No pictures, please. Copy exactly the lines from the one with "Instruction: Download page" through the final line below.

DATASET RECORDS below:

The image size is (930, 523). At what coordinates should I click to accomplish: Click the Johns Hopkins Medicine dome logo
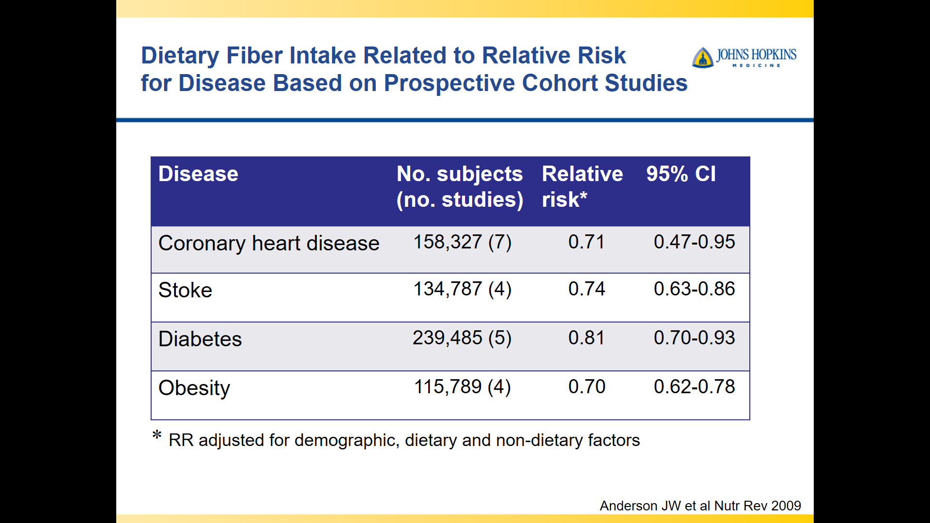coord(703,58)
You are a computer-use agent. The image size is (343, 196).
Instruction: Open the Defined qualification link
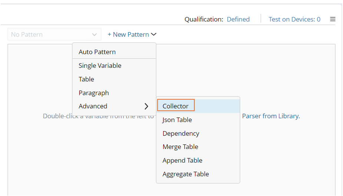(238, 19)
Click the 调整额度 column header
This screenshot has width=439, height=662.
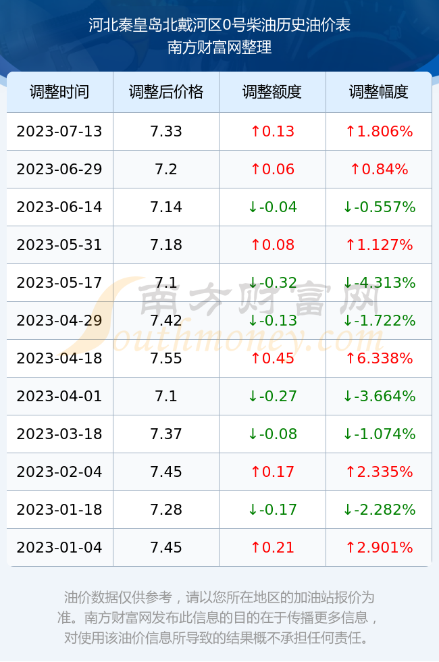click(272, 92)
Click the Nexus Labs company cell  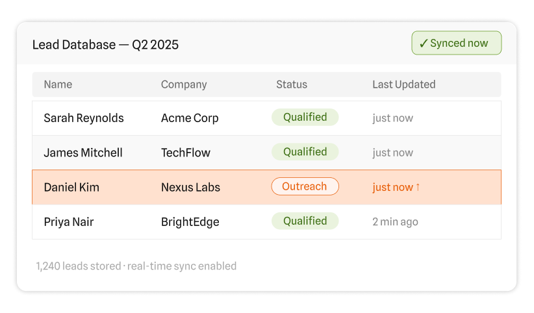[190, 187]
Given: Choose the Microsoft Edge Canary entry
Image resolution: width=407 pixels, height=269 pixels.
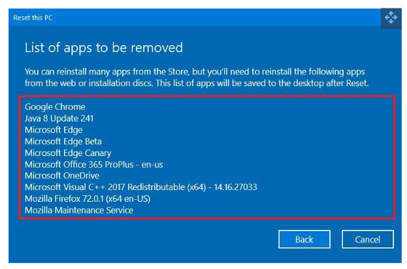Looking at the screenshot, I should coord(68,153).
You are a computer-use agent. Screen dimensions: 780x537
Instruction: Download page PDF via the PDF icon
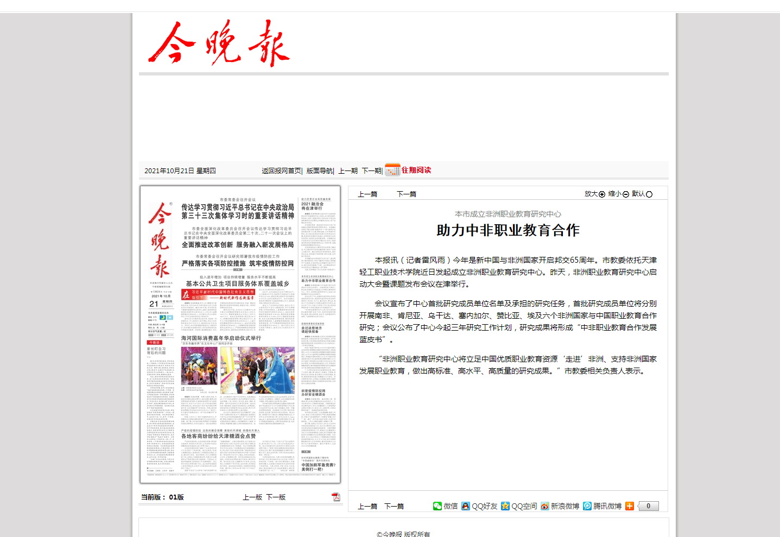pyautogui.click(x=336, y=497)
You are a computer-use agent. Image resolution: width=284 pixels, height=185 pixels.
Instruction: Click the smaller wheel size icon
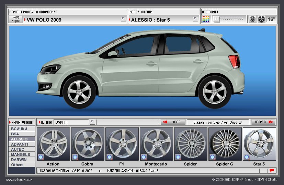tap(252, 19)
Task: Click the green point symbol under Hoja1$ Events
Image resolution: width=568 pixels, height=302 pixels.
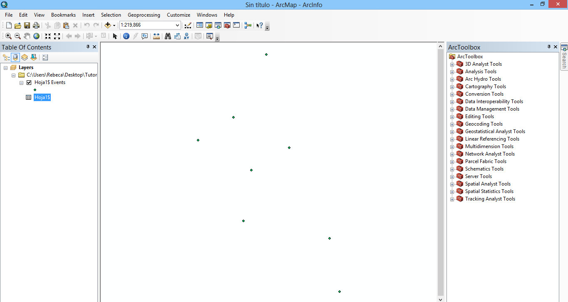Action: pos(35,90)
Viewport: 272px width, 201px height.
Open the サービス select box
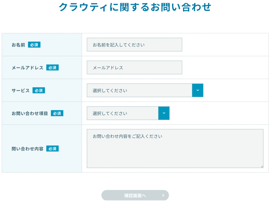139,90
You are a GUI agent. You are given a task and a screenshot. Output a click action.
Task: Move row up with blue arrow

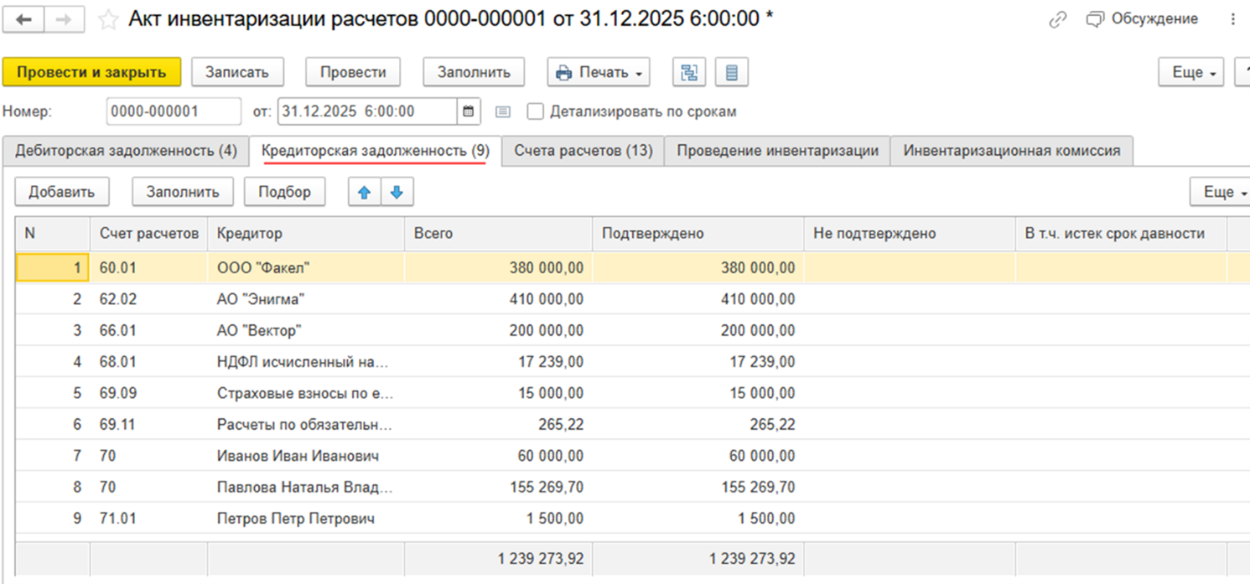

End of DATASET RECORDS.

| EXERCISE SOLUTION |
Instruction: Download page PDF via the PDF icon
pyautogui.click(x=336, y=497)
You are a computer-use agent. Image resolution: width=284 pixels, height=185 pixels.
Instruction: Click the smaller wheel size icon
tap(252, 19)
Task: Click the green point symbol under Hoja1$ Events
Image resolution: width=568 pixels, height=302 pixels.
Action: pos(35,90)
Viewport: 272px width, 201px height.
Open the サービス select box
139,90
You are a GUI agent. You are given a task and a screenshot. Output a click action.
Task: Move row up with blue arrow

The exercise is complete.